Required work: Repeat the entries exactly. Leave nothing out.

*** Data to use ***

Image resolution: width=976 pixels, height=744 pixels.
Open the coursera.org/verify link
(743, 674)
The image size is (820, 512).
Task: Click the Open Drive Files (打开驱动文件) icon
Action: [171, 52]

*** End of Data to use ***

Response to the task:
Image resolution: width=976 pixels, height=744 pixels.
Open the coursera.org/verify link
(743, 674)
The image size is (820, 512).
Task: Click the Open Drive Files (打开驱动文件) icon
Action: [171, 52]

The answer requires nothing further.